如图, 在 $\triangle ABC$ 中, 点 $E,F$ 分别为边 $AC,AB$ 上的点, 且 $BE$ 与 $CF$ 交于 $G$ 点, 连接 $AG$ 并延长交 $BC$ 于点 $D$. 可以得到
\[\frac{GE}{GB} = \frac{AF}{FB} \cdot \frac{AF}{FB},~\frac{GF}{GC} = \frac{AE}{EC} \cdot \frac{BF}{AB}.\]
进一步可以得到
\[\frac{DB}{DC}=\frac{\, BF/AF \,}{\, CE/AE \,}, \frac{AG}{GD}=\frac{AF}{BF}+\frac{AE}{CE}, \]
即 Ceva 定理
\[\frac{AF}{FB} \cdot \frac{BD}{DC} \cdot \frac{CE}{EA} = 1,\]
及其扩展
\[ \frac{BG}{GE} \cdot \frac{EC}{CA} \cdot \frac{AF}{FB} = 1, \frac{CG}{GF} \cdot \frac{FB}{BA} \cdot \frac{AE}{EC} = 1. \]
证 过 $E$ 作 $CF$ 的平行线交 $AB$ 于点 $H$.

* _数据集内容_
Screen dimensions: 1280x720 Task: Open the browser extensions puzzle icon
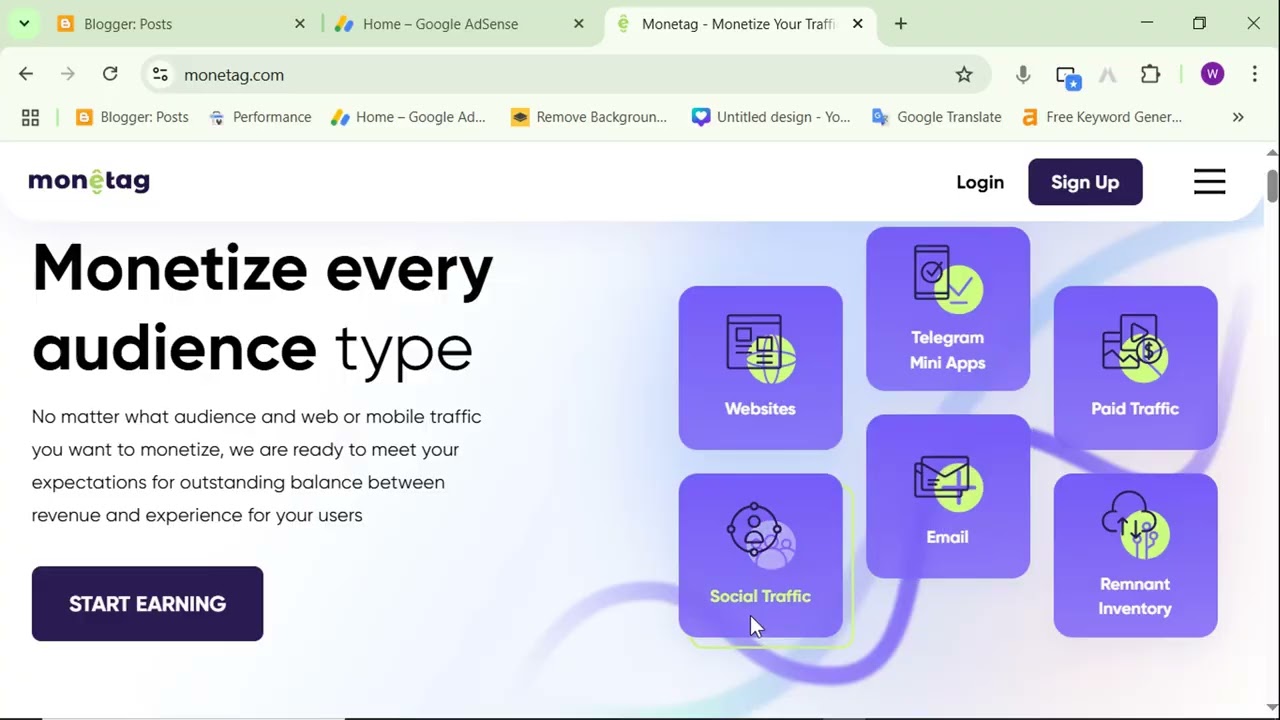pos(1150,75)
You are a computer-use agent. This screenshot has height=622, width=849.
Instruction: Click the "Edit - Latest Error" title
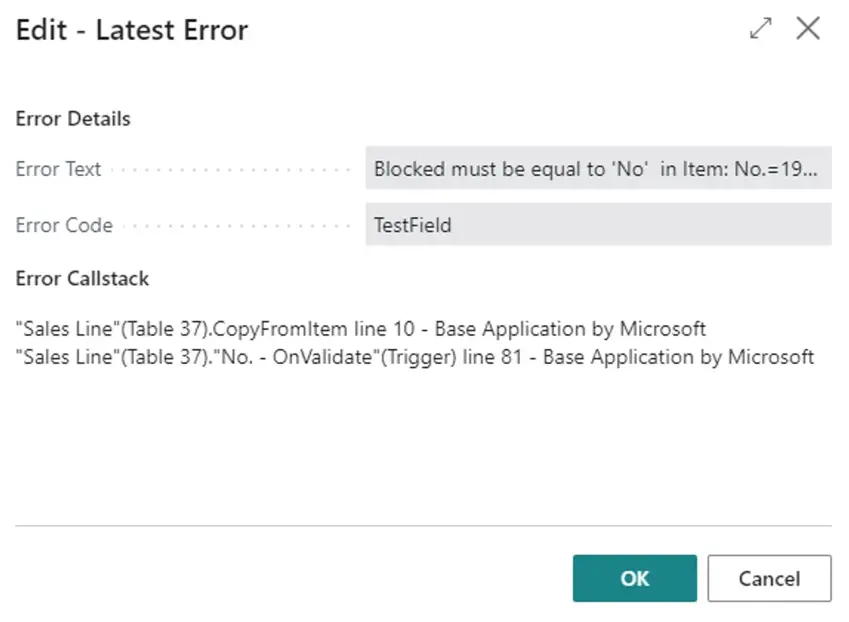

==

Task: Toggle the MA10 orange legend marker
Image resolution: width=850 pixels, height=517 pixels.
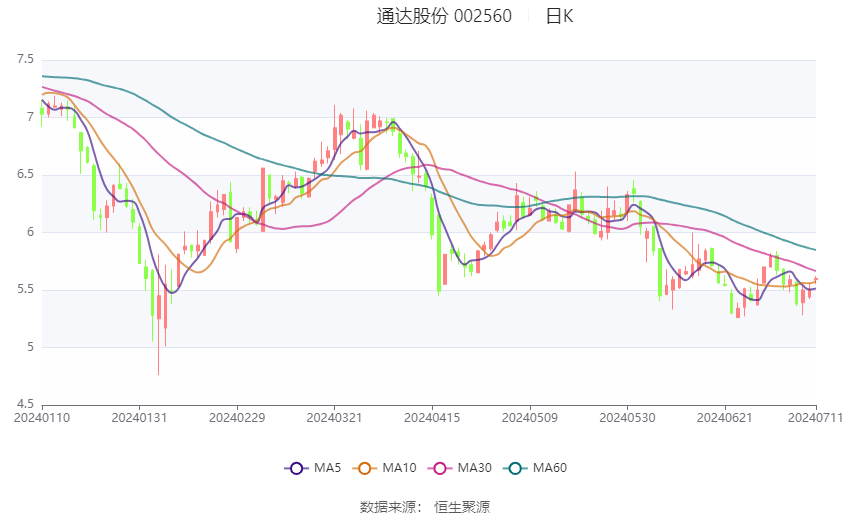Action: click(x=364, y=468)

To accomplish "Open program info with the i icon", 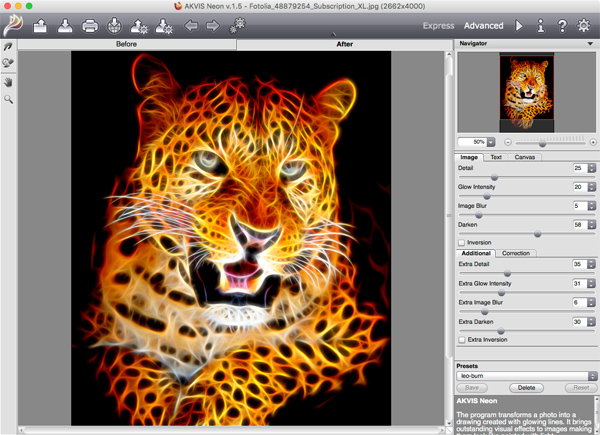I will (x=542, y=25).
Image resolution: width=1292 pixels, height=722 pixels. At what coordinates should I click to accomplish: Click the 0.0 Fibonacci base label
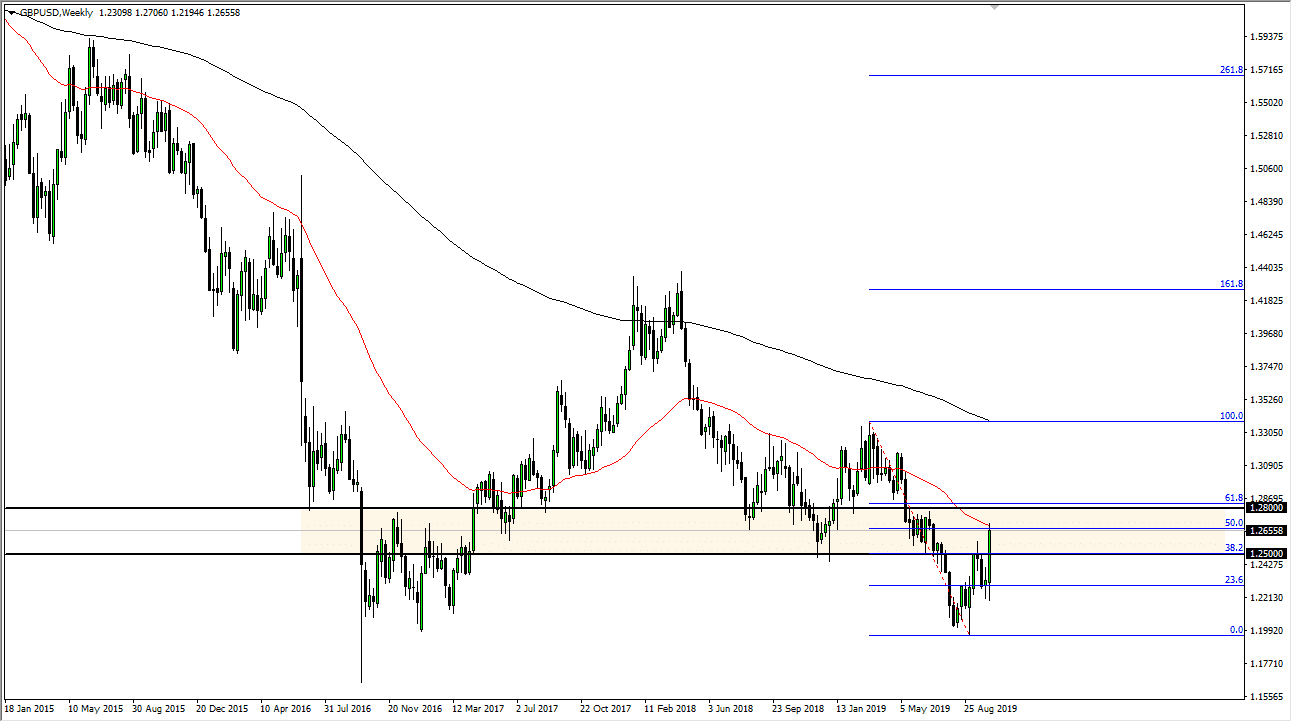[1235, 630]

* _练习任务_
1 – 在这段关于塞瓦定理的文字中，塞瓦定理的等式是由前面哪个比值关系直接得出的？请用一到三句话说明。
2 – 请接着这段关于塞瓦定理的文字往下写，从"过 $E$ 作 $CF$ 的平行线交 $AB$ 于点 $H$."之后继续完成证明。
作答时用不到这些条目。

* _各题答案_
1 – 它由 $\frac{DB}{DC}=\frac{BF/AF}{CE/AE}$ 这一关系得出。文中用"即"把两者连接起来。把该式右边写成 $\frac{BF\cdot AE}{AF\cdot CE}$ 后整理，就得到 $\frac{AF}{FB}\cdot\frac{BD}{DC}\cdot\frac{CE}{EA}=1$。

2 –
\[ \frac{BG}{GE} = \frac{BF}{FH} = \frac{BF}{FA \cdot EC/CA} = \frac{BF}{FA} \cdot \frac{AC}{CE}, \]
即
\[ \frac{BG}{GE} \cdot \frac{EC}{CA} \cdot \frac{AF}{FB} = 1. \]
同理
\[ \frac{CG}{GF} \cdot \frac{FB}{BA} \cdot \frac{AE}{EC} = 1. \]
注意到
\[ \frac{BG}{GE} \cdot \frac{EA}{AC} \cdot \frac{CD}{DB} = 1, \]
则
\[ \frac{EC}{CA} \cdot \frac{AF}{FB} = \frac{EA}{AC} \cdot \frac{CD}{DB}, \]
即 Ceva 定理
\[ \frac{AF}{FB} \cdot \frac{BD}{DC} \cdot \frac{CE}{EA} = 1. \]
另外同理可得
\[\frac{AG}{GD} \cdot \frac{DB}{BC} \cdot \frac{CE}{EA} = 1 \]
\[\frac{AG}{GD} = \frac{CB}{BD} \cdot \frac{AE}{EC} = \frac{CD}{DB} \cdot \frac{AE}{EC} + \frac{AE}{EC}. \]
利用 Ceva 定理即得
\[\frac{AG}{GD} = \frac{AF}{FB} + \frac{AE}{EC}.\]
一个简单例子: 若 $E,F$ 均为中点, 即 $AE/EC=AF/FB=1$, 则 $BD/DC=1$ 且 $AG/GD=1+1=2$, 也就是 $D$ 为中点, 且三条中线交于一点, 重心 $G$ 的位置也确定.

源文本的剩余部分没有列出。